> **Passage to read**:
In some scenarios, even having a reinforcement learning model, or a regime shifting model is not all that helpful. For example, the 2020 pandemic has led to a good number of attempts to use machine learning for virus transmission forecasts. Machine learning was specifically used by some researchers to attempt to predict the spread of the virus. It was found to perform poorly for several reasons. The first is that these models require data, so sure, ex-post predictions do well as presented by researchers predicting the spread of the 2015 Zika virus. The problem is that by that time you have accurate historical data, the virus has already spread. In the period over which the prediction was performed no real dataset exists, and it should rather be seen as a form of retrodiction that tries to understand the patterns of the past. By the time a good performing machine learning model reaches the institutions, it is too late to be helpful.

Collected data entries
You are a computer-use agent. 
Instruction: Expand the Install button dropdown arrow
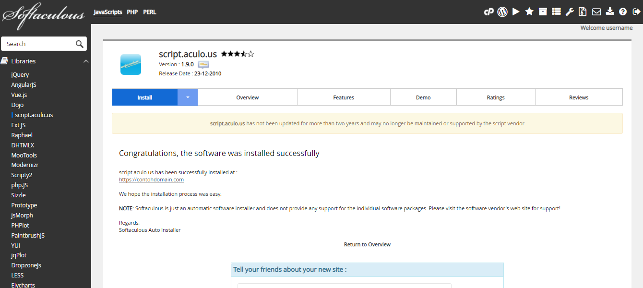click(x=188, y=97)
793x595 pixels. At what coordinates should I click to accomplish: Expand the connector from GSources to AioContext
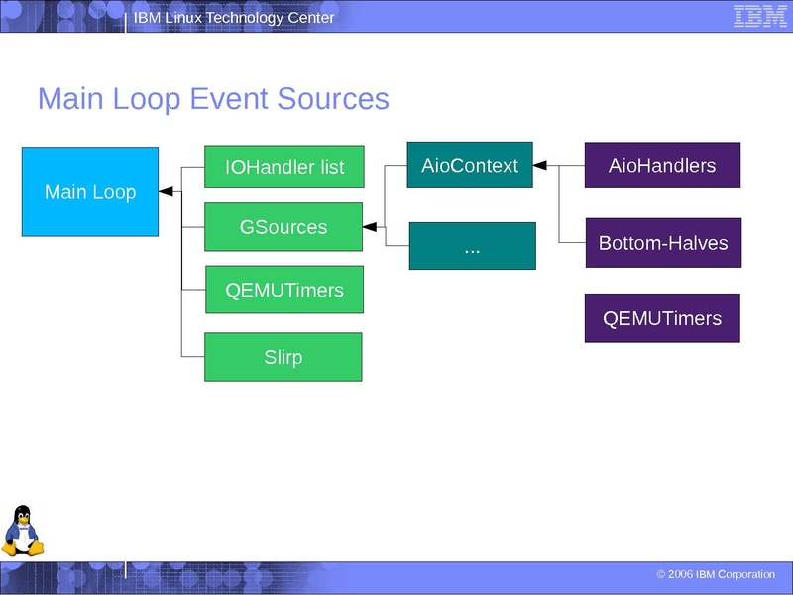coord(385,196)
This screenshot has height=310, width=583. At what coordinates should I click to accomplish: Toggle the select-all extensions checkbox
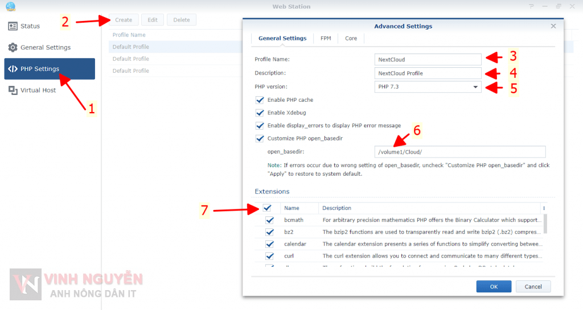[x=267, y=208]
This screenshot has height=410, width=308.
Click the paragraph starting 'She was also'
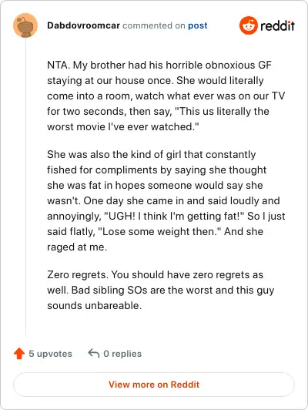[166, 200]
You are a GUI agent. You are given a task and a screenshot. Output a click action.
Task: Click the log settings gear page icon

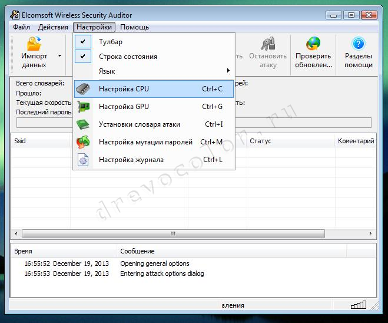pyautogui.click(x=83, y=160)

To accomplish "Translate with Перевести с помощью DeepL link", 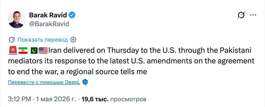I will point(44,82).
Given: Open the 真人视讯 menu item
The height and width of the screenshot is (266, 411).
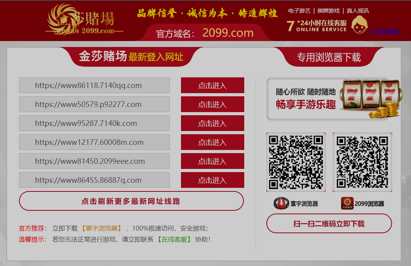Looking at the screenshot, I should coord(358,11).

> **Tasks for this exercise**:
1. Answer these questions using the passage on machine learning and virus forecasts:
(a) What event led to many attempts to use machine learning for virus transmission forecasts?
(b) Ex-post predictions of which virus's spread are given as an example of doing well?
(c) Since no real dataset exists over the prediction period, what should the prediction rather be seen as?
2. Proceed with the passage on machine learning and virus forecasts, picking up right after its final sentence.

> **Results of the tasks**:
1.
(a) The 2020 pandemic.
(b) The 2015 Zika virus.
(c) A form of retrodiction that tries to understand the patterns of the past.

2.
Furthermore, it is not just the existence of data that constraints modellers during turbulent times, but also the type and quality of data that is being used and relied upon. The problems with using big data to forecast infectious disease are nothing new; it has been widely acknowledged as a problem since the notorious Google Flu forecast failure that employed Google search trends. In this example, when the infection spreads, the media attention around it accumulates and disturbs any meaningful trends that could otherwise be decerned from google search results[6]. This particular concern would make it hard for any big-data or nowcasting system that relies primarily on social media or other fungible data to function during new and unprecedented times. Some has referred to the pandemic event as the kryptonite for machine learning models and have alluded to the fact that technology companies would in the short run be pulling humans back into the loop.
[1] In the Vietnam wartime effort, the US Secretary of Defense relied almost exclusively on enemy body count because that was the easiest to measure, the consequence of which is widely known. Leading to the fallacy being dubbed as the “McNamara’’ fallacy.
[2] Someone has to redo all these studies and pit a logistic regression with all the bells and whistles e.g., discretise features, remove outliers, remove multicollinearity, assert normal distribution (BoxCox), assert linear assumption (log transform), feature scaling, and regularisation.
[3] An oft-forgotten component to prediction research is that various prediction models can be used to drive a final prediction that is closer to the objective function you want to maximise. The predicted liquidity and trading cost patterns can be used to optimise the trading system and achieve improved returns. When combining predictions in such a fashion, one could potentially be better off with a reinforcement learning framework that by design considers all these parameters.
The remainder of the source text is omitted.